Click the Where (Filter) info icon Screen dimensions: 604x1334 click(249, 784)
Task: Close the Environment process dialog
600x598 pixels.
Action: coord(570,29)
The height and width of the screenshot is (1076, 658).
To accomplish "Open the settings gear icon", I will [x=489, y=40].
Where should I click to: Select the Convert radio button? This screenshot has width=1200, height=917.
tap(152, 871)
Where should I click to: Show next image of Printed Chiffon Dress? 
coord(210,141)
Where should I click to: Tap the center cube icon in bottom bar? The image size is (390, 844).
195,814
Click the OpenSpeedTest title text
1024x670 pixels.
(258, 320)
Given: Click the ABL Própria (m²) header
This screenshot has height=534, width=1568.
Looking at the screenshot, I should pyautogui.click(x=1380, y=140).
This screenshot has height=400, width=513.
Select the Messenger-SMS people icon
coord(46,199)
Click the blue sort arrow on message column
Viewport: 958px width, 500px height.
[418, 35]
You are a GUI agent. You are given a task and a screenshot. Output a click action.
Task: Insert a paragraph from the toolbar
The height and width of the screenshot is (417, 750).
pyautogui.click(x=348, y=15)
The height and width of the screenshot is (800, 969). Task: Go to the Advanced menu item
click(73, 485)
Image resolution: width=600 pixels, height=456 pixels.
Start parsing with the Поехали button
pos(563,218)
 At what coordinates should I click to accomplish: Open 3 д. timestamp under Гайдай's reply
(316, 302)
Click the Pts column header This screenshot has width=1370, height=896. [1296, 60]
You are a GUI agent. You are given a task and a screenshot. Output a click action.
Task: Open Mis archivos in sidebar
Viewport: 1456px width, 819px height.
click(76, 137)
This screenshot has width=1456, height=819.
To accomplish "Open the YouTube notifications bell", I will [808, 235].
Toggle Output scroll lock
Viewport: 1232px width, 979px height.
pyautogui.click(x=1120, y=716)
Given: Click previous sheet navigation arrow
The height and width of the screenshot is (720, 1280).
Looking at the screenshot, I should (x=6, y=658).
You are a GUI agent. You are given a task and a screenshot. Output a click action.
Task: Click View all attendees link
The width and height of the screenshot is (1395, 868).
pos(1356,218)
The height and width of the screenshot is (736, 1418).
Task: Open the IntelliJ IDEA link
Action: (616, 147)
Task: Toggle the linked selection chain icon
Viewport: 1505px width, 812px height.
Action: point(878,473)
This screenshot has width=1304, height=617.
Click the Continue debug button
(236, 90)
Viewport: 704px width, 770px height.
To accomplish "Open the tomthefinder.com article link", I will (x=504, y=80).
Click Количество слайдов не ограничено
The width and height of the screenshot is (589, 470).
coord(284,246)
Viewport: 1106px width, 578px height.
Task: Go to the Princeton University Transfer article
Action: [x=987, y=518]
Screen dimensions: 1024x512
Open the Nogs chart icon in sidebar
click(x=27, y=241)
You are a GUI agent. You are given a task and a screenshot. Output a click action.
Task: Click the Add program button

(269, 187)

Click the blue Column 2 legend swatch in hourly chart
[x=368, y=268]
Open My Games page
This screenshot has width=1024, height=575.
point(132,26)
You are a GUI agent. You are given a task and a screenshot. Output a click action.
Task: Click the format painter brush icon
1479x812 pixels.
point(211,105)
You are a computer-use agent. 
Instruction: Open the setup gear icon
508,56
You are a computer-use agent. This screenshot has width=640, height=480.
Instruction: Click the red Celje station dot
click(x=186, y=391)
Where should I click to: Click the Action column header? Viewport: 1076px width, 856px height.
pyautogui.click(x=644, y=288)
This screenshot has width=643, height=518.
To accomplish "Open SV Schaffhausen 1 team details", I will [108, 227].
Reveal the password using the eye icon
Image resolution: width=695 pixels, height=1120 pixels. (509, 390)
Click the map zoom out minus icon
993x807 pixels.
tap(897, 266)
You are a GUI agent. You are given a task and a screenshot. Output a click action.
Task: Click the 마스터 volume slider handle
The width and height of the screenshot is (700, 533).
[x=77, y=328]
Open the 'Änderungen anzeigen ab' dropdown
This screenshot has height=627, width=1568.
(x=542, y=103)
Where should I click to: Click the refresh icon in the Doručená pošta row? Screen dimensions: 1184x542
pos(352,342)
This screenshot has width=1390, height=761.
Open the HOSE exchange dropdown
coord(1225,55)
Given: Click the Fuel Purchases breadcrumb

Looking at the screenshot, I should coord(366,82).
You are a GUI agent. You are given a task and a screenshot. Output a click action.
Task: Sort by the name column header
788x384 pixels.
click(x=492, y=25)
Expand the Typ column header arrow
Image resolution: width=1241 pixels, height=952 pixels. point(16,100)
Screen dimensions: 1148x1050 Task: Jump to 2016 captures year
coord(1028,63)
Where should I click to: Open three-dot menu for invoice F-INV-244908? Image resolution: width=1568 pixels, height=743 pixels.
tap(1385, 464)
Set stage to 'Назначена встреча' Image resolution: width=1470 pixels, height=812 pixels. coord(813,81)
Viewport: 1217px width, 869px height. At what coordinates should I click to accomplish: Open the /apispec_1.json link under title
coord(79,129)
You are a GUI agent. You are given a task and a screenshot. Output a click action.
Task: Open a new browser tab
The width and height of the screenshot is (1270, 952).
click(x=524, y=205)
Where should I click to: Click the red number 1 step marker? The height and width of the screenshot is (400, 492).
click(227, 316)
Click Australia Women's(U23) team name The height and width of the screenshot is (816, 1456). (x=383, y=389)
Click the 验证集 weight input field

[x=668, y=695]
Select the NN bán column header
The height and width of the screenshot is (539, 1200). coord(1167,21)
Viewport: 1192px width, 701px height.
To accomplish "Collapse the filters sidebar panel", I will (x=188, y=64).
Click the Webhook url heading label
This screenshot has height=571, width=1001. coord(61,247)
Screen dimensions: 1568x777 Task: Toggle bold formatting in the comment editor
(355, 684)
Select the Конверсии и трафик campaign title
########
§ WRITTEN PROBLEM
Reproduce all of the records above word for word.

§ ANSWER IN FULL
Click the Where (Filter) info icon Screen dimensions: 604x1334 click(249, 784)
Task: Close the Environment process dialog
600x598 pixels.
Action: coord(570,29)
The height and width of the screenshot is (1076, 658).
To accomplish "Open the settings gear icon", I will [x=489, y=40].
Where should I click to: Select the Convert radio button? This screenshot has width=1200, height=917.
tap(152, 871)
Where should I click to: Show next image of Printed Chiffon Dress? 
coord(210,141)
Where should I click to: Tap the center cube icon in bottom bar? The image size is (390, 844).
195,814
Click the OpenSpeedTest title text
1024x670 pixels.
(258, 320)
Given: Click the ABL Própria (m²) header
This screenshot has height=534, width=1568.
Looking at the screenshot, I should pyautogui.click(x=1380, y=140).
This screenshot has height=400, width=513.
Select the Messenger-SMS people icon
coord(46,199)
Click the blue sort arrow on message column
Viewport: 958px width, 500px height.
[418, 35]
You are a GUI agent. You are given a task and a screenshot. Output a click action.
Task: Insert a paragraph from the toolbar
The height and width of the screenshot is (417, 750).
pyautogui.click(x=348, y=15)
The height and width of the screenshot is (800, 969). Task: Go to the Advanced menu item
click(73, 485)
Image resolution: width=600 pixels, height=456 pixels.
Start parsing with the Поехали button
pos(563,218)
 At what coordinates should I click to accomplish: Open 3 д. timestamp under Гайдай's reply
(316, 302)
Click the Pts column header This screenshot has width=1370, height=896. [1296, 60]
You are a GUI agent. You are given a task and a screenshot. Output a click action.
Task: Open Mis archivos in sidebar
Viewport: 1456px width, 819px height.
click(76, 137)
This screenshot has width=1456, height=819.
To accomplish "Open the YouTube notifications bell", I will [808, 235].
Toggle Output scroll lock
Viewport: 1232px width, 979px height.
pyautogui.click(x=1120, y=716)
Given: Click previous sheet navigation arrow
The height and width of the screenshot is (720, 1280).
Looking at the screenshot, I should (x=6, y=658).
You are a GUI agent. You are given a task and a screenshot. Output a click action.
Task: Click View all attendees link
The width and height of the screenshot is (1395, 868).
pos(1356,218)
The height and width of the screenshot is (736, 1418).
Task: Open the IntelliJ IDEA link
Action: (616, 147)
Task: Toggle the linked selection chain icon
Viewport: 1505px width, 812px height.
Action: point(878,473)
This screenshot has width=1304, height=617.
Click the Continue debug button
(236, 90)
Viewport: 704px width, 770px height.
To accomplish "Open the tomthefinder.com article link", I will (x=504, y=80).
Click Количество слайдов не ограничено
The width and height of the screenshot is (589, 470).
coord(284,246)
Viewport: 1106px width, 578px height.
Task: Go to the Princeton University Transfer article
Action: [x=987, y=518]
Screen dimensions: 1024x512
Open the Nogs chart icon in sidebar
click(x=27, y=241)
You are a GUI agent. You are given a task and a screenshot. Output a click action.
Task: Click the Add program button

(269, 187)

Click the blue Column 2 legend swatch in hourly chart
[x=368, y=268]
Open My Games page
This screenshot has width=1024, height=575.
point(132,26)
You are a GUI agent. You are given a task and a screenshot. Output a click action.
Task: Click the format painter brush icon
1479x812 pixels.
point(211,105)
You are a computer-use agent. 
Instruction: Open the setup gear icon
508,56
You are a computer-use agent. This screenshot has width=640, height=480.
Instruction: Click the red Celje station dot
click(x=186, y=391)
Where should I click to: Click the Action column header? Viewport: 1076px width, 856px height.
pyautogui.click(x=644, y=288)
This screenshot has width=643, height=518.
To accomplish "Open SV Schaffhausen 1 team details", I will [108, 227].
Reveal the password using the eye icon
Image resolution: width=695 pixels, height=1120 pixels. (509, 390)
Click the map zoom out minus icon
993x807 pixels.
tap(897, 266)
You are a GUI agent. You are given a task and a screenshot. Output a click action.
Task: Click the 마스터 volume slider handle
The width and height of the screenshot is (700, 533).
[x=77, y=328]
Open the 'Änderungen anzeigen ab' dropdown
This screenshot has height=627, width=1568.
(x=542, y=103)
Where should I click to: Click the refresh icon in the Doručená pošta row? Screen dimensions: 1184x542
pos(352,342)
This screenshot has width=1390, height=761.
Open the HOSE exchange dropdown
coord(1225,55)
Given: Click the Fuel Purchases breadcrumb

Looking at the screenshot, I should coord(366,82).
You are a GUI agent. You are given a task and a screenshot. Output a click action.
Task: Sort by the name column header
788x384 pixels.
click(x=492, y=25)
Expand the Typ column header arrow
Image resolution: width=1241 pixels, height=952 pixels. point(16,100)
Screen dimensions: 1148x1050 Task: Jump to 2016 captures year
coord(1028,63)
Where should I click to: Open three-dot menu for invoice F-INV-244908? Image resolution: width=1568 pixels, height=743 pixels.
tap(1385, 464)
Set stage to 'Назначена встреча' Image resolution: width=1470 pixels, height=812 pixels. coord(813,81)
Viewport: 1217px width, 869px height. At what coordinates should I click to accomplish: Open the /apispec_1.json link under title
coord(79,129)
You are a GUI agent. You are given a task and a screenshot. Output a click action.
Task: Open a new browser tab
The width and height of the screenshot is (1270, 952).
click(x=524, y=205)
Where should I click to: Click the red number 1 step marker? The height and width of the screenshot is (400, 492).
click(227, 316)
Click Australia Women's(U23) team name The height and width of the screenshot is (816, 1456). (x=383, y=389)
Click the 验证集 weight input field

[x=668, y=695]
Select the NN bán column header
The height and width of the screenshot is (539, 1200). coord(1167,21)
Viewport: 1192px width, 701px height.
To accomplish "Collapse the filters sidebar panel", I will (x=188, y=64).
Click the Webhook url heading label
This screenshot has height=571, width=1001. coord(61,247)
Screen dimensions: 1568x777 Task: Toggle bold formatting in the comment editor
(355, 684)
Select the Конверсии и трафик campaign title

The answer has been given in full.